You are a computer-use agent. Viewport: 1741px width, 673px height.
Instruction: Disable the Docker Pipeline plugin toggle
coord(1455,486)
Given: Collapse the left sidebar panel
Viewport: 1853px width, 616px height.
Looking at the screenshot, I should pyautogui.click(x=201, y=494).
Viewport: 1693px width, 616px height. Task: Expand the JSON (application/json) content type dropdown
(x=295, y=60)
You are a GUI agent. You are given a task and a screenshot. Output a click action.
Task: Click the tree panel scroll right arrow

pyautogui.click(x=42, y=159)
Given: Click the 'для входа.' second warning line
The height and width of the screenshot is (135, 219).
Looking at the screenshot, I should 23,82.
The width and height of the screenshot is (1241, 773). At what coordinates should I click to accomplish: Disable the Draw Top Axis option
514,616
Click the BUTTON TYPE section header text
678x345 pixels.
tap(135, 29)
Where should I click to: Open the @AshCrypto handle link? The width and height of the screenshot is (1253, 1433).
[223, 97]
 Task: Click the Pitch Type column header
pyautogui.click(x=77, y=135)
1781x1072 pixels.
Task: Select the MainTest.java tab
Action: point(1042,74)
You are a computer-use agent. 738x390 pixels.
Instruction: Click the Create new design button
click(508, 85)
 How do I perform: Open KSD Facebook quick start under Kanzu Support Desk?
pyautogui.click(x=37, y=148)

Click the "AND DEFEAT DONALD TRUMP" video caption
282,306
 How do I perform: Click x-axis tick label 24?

▶ [Your objective]:
Write out once more the lines above beginning at the line with "Instruction: Click the"; continue through the final line and stop there.

▶ [Expected answer]:
Instruction: Click the Create new design button
click(508, 85)
 How do I perform: Open KSD Facebook quick start under Kanzu Support Desk?
pyautogui.click(x=37, y=148)

Click the "AND DEFEAT DONALD TRUMP" video caption
282,306
 How do I perform: Click x-axis tick label 24?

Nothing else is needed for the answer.